A guidare la classifica dei cittadini che non ne vogliono più sapere dell’Unione ci sono proprio gli italiani
Ma, i numeri italiani segnalano anche un’altra cosa: l’insofferenza verso l’Europa egoista che si volta dall’altra parte per evitare di affrontare il tema dei migranti. O quella inflessibile e rigorosa nel difendere gli interessi dei Paesi più ricchi, sia pure a costo di infliggere nuovi sacrifici a quelli più poveri. Insomma, un’Europa considerata non più come una madre generosa dei padri fondatori ma un posto da dove scappare.

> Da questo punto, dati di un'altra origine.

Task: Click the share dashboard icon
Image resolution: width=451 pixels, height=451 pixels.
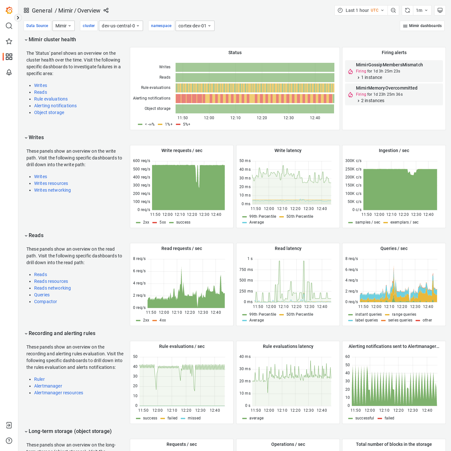Action: tap(106, 10)
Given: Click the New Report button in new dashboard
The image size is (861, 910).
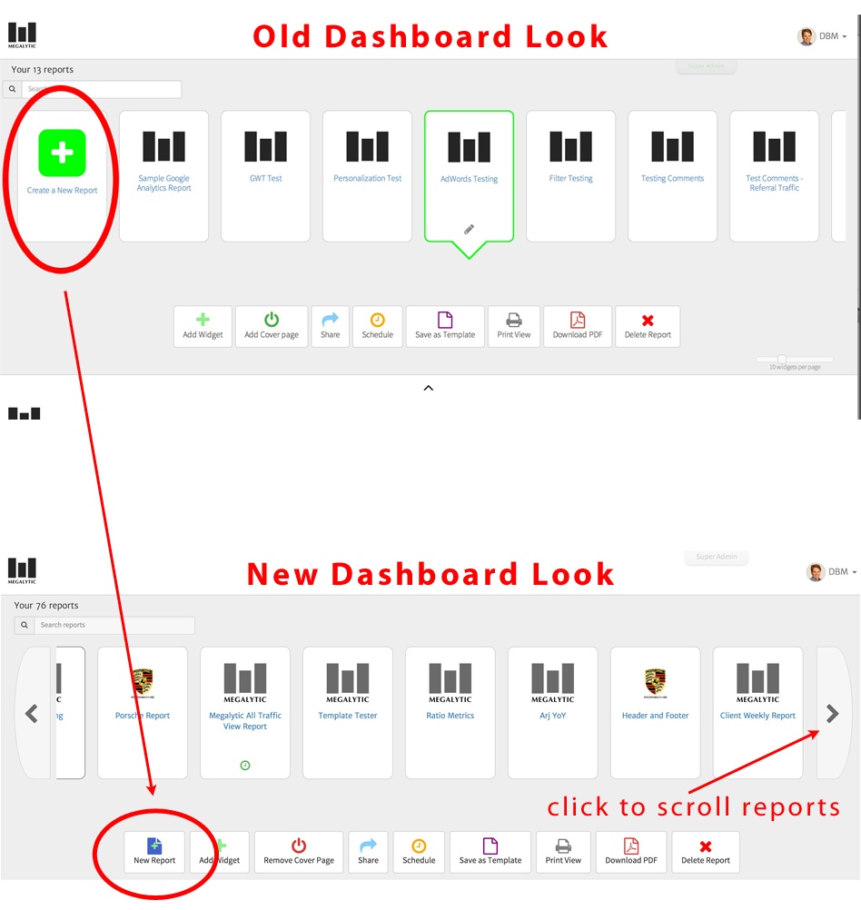Looking at the screenshot, I should point(154,851).
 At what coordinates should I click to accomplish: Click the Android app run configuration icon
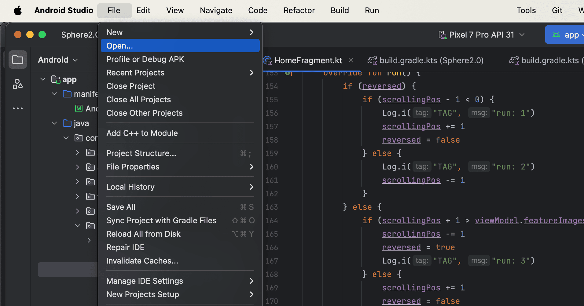point(556,35)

Certo, non siamo ancora ai livelli dell’Inghilterra, almeno il 30% degli italiani non ha ancora un’idea chiara su quello che bisognerebbe fare. Anche perché, nello stesso tempo, almeno il 65% del campione utilizzato da Eurobarometro, difende a spada tratta la moneta unica e non ha alcuna intenzione di abbandonarla. Un dato contraddittorio? Fino ad un certo punto.

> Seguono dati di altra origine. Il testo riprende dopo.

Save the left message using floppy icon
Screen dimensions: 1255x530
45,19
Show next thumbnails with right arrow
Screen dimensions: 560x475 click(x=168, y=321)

Il primo voto, quello sull’Europa, è sicuramente “di pancia”, alimentato dalle correnti sovrainteso che ormai impazzano nell’Unione e che in Italia hanno fatto sicuramente breccia. Ma il secondo voto, quello sull’euro, è invece di “testa”. E’ il frutto di un ragionamento più che l’espressione di un rancore o dello spirito di rivincita. E’ l’esatta cognizione di quello che succederebbe ai nostri patrimoni e ai nostri redditi nel caso in cui tornassimo alla lira, e questo al di là delle posizioni ostili alla moneta unica che ancora esistono nel sottofondo della maggioranza giallo verde. Siamo, insomma, degli euroscettici a metà. Del resto, come scriveva qualche anno fa il filosofo Bernard-Henri Lévy, “l’Europa non è un luogo, ma un’idea”. Se negli ultimi anni i partiti sovranisti hanno preso il largo, la responsabilità è soprattutto di un’Unione che si è ripiegata su se stessa e sui suoi egoismi nazionali. Ma, nello stesso tempo, c’è la consapevolezza che tornare indietro sarebbe un salto nel buio pericoloso e costoso. Uno scenario da non dimenticare in vista del prossimo voto europeo di maggio.